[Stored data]
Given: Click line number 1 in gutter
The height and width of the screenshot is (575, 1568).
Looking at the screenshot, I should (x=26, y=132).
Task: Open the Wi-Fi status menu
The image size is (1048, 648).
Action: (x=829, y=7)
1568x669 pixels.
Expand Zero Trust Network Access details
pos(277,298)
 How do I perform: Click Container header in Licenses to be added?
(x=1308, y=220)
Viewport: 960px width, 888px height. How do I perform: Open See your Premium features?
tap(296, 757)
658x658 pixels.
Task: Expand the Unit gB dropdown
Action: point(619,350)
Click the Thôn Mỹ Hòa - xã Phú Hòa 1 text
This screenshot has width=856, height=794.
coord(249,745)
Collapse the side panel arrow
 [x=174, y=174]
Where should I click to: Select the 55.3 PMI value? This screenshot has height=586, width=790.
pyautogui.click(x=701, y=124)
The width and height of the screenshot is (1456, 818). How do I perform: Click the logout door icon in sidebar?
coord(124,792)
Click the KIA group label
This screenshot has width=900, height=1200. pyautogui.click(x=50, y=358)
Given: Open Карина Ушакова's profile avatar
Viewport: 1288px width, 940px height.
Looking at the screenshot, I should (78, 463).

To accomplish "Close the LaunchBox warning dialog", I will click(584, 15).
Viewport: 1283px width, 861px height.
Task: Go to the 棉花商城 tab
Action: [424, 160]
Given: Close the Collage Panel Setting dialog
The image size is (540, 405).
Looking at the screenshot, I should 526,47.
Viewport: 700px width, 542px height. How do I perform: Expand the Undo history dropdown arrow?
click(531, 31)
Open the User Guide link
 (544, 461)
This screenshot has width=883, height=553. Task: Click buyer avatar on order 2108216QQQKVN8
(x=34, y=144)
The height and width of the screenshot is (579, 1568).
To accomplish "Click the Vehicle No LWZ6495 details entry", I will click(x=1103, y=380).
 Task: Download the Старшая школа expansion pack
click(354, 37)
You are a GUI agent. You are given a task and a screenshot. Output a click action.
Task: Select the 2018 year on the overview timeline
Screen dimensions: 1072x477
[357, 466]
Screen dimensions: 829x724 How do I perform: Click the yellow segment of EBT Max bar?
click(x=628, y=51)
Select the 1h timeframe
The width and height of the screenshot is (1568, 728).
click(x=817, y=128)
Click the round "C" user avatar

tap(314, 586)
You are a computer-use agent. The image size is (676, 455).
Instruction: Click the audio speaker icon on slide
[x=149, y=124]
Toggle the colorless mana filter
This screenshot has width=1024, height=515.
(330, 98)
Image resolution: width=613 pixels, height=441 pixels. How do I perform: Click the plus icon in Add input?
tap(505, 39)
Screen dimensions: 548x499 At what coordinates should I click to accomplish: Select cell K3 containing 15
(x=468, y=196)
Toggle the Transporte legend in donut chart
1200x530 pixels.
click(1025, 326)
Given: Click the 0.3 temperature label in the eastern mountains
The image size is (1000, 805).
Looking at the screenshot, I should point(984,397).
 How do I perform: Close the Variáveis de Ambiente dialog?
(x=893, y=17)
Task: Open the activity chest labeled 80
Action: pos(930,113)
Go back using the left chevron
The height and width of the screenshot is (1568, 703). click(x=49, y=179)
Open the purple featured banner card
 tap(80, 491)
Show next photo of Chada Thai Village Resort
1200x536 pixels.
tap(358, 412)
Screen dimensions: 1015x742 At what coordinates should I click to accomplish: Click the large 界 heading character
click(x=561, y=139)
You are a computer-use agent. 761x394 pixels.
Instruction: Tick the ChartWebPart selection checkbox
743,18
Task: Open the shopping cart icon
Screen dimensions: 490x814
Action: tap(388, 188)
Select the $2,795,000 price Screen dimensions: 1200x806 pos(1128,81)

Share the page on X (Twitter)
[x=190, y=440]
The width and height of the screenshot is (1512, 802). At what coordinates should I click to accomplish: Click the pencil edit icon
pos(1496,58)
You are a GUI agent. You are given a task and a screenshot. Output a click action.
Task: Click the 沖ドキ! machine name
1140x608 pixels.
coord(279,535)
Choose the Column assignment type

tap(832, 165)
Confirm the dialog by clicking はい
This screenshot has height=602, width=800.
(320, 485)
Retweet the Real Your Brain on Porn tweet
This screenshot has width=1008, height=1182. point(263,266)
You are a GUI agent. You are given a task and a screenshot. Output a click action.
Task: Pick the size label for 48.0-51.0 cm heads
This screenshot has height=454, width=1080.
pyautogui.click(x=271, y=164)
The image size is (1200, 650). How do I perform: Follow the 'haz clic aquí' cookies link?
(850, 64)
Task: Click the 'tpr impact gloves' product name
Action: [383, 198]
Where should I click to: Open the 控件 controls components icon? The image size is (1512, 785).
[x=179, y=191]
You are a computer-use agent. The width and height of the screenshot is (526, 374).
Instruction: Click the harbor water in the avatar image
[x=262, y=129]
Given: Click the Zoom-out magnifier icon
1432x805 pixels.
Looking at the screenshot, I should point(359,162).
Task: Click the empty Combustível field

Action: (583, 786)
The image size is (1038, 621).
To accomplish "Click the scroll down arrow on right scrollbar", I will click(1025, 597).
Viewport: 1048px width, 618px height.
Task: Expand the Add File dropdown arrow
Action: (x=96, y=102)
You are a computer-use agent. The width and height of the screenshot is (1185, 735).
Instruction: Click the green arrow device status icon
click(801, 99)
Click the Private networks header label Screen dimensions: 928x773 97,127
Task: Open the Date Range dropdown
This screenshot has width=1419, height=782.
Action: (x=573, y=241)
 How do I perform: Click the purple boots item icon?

WORK INSTRUCTIONS ▸ Your task is to retype the records above exactly.

TASK ANSWER ▸
Given: Click line number 1 in gutter
The height and width of the screenshot is (575, 1568).
Looking at the screenshot, I should (x=26, y=132).
Task: Open the Wi-Fi status menu
The image size is (1048, 648).
Action: (x=829, y=7)
1568x669 pixels.
Expand Zero Trust Network Access details
pos(277,298)
 How do I perform: Click Container header in Licenses to be added?
(x=1308, y=220)
Viewport: 960px width, 888px height. How do I perform: Open See your Premium features?
tap(296, 757)
658x658 pixels.
Task: Expand the Unit gB dropdown
Action: point(619,350)
Click the Thôn Mỹ Hòa - xã Phú Hòa 1 text
This screenshot has width=856, height=794.
coord(249,745)
Collapse the side panel arrow
 [x=174, y=174]
Where should I click to: Select the 55.3 PMI value? This screenshot has height=586, width=790.
pyautogui.click(x=701, y=124)
The width and height of the screenshot is (1456, 818). How do I perform: Click the logout door icon in sidebar?
coord(124,792)
Click the KIA group label
This screenshot has width=900, height=1200. pyautogui.click(x=50, y=358)
Given: Open Карина Ушакова's profile avatar
Viewport: 1288px width, 940px height.
Looking at the screenshot, I should (78, 463).

To accomplish "Close the LaunchBox warning dialog", I will click(584, 15).
Viewport: 1283px width, 861px height.
Task: Go to the 棉花商城 tab
Action: [424, 160]
Given: Close the Collage Panel Setting dialog
The image size is (540, 405).
Looking at the screenshot, I should 526,47.
Viewport: 700px width, 542px height. How do I perform: Expand the Undo history dropdown arrow?
click(531, 31)
Open the User Guide link
 (544, 461)
This screenshot has width=883, height=553. Task: Click buyer avatar on order 2108216QQQKVN8
(x=34, y=144)
The height and width of the screenshot is (579, 1568).
To accomplish "Click the Vehicle No LWZ6495 details entry", I will click(x=1103, y=380).
 Task: Download the Старшая школа expansion pack
click(354, 37)
You are a GUI agent. You are given a task and a screenshot. Output a click action.
Task: Select the 2018 year on the overview timeline
Screen dimensions: 1072x477
[357, 466]
Screen dimensions: 829x724 How do I perform: Click the yellow segment of EBT Max bar?
click(x=628, y=51)
Select the 1h timeframe
The width and height of the screenshot is (1568, 728).
click(x=817, y=128)
Click the round "C" user avatar

tap(314, 586)
You are a computer-use agent. The image size is (676, 455).
Instruction: Click the audio speaker icon on slide
[x=149, y=124]
Toggle the colorless mana filter
This screenshot has width=1024, height=515.
(330, 98)
Image resolution: width=613 pixels, height=441 pixels. How do I perform: Click the plus icon in Add input?
tap(505, 39)
Screen dimensions: 548x499 At what coordinates should I click to accomplish: Select cell K3 containing 15
(x=468, y=196)
Toggle the Transporte legend in donut chart
1200x530 pixels.
click(1025, 326)
Given: Click the 0.3 temperature label in the eastern mountains
The image size is (1000, 805).
Looking at the screenshot, I should point(984,397).
 How do I perform: Close the Variáveis de Ambiente dialog?
(x=893, y=17)
Task: Open the activity chest labeled 80
Action: pos(930,113)
Go back using the left chevron
The height and width of the screenshot is (1568, 703). click(x=49, y=179)
Open the purple featured banner card
 tap(80, 491)
Show next photo of Chada Thai Village Resort
1200x536 pixels.
tap(358, 412)
Screen dimensions: 1015x742 At what coordinates should I click to accomplish: Click the large 界 heading character
click(x=561, y=139)
You are a computer-use agent. 761x394 pixels.
Instruction: Tick the ChartWebPart selection checkbox
743,18
Task: Open the shopping cart icon
Screen dimensions: 490x814
Action: tap(388, 188)
Select the $2,795,000 price Screen dimensions: 1200x806 pos(1128,81)

Share the page on X (Twitter)
[x=190, y=440]
The width and height of the screenshot is (1512, 802). At what coordinates should I click to accomplish: Click the pencil edit icon
pos(1496,58)
You are a GUI agent. You are given a task and a screenshot. Output a click action.
Task: Click the 沖ドキ! machine name
1140x608 pixels.
coord(279,535)
Choose the Column assignment type

tap(832, 165)
Confirm the dialog by clicking はい
This screenshot has height=602, width=800.
(320, 485)
Retweet the Real Your Brain on Porn tweet
This screenshot has width=1008, height=1182. point(263,266)
You are a GUI agent. You are given a task and a screenshot. Output a click action.
Task: Pick the size label for 48.0-51.0 cm heads
This screenshot has height=454, width=1080.
pyautogui.click(x=271, y=164)
The image size is (1200, 650). How do I perform: Follow the 'haz clic aquí' cookies link?
(850, 64)
Task: Click the 'tpr impact gloves' product name
Action: [383, 198]
Where should I click to: Open the 控件 controls components icon? The image size is (1512, 785).
[x=179, y=191]
You are a computer-use agent. The width and height of the screenshot is (526, 374).
Instruction: Click the harbor water in the avatar image
[x=262, y=129]
Given: Click the Zoom-out magnifier icon
1432x805 pixels.
Looking at the screenshot, I should point(359,162).
Task: Click the empty Combustível field

Action: (583, 786)
The image size is (1038, 621).
To accomplish "Click the scroll down arrow on right scrollbar", I will click(1025, 597).
Viewport: 1048px width, 618px height.
Task: Expand the Add File dropdown arrow
Action: (x=96, y=102)
You are a computer-use agent. The width and height of the screenshot is (1185, 735).
Instruction: Click the green arrow device status icon
click(801, 99)
Click the Private networks header label Screen dimensions: 928x773 97,127
Task: Open the Date Range dropdown
This screenshot has width=1419, height=782.
Action: (x=573, y=241)
 How do I perform: Click the purple boots item icon?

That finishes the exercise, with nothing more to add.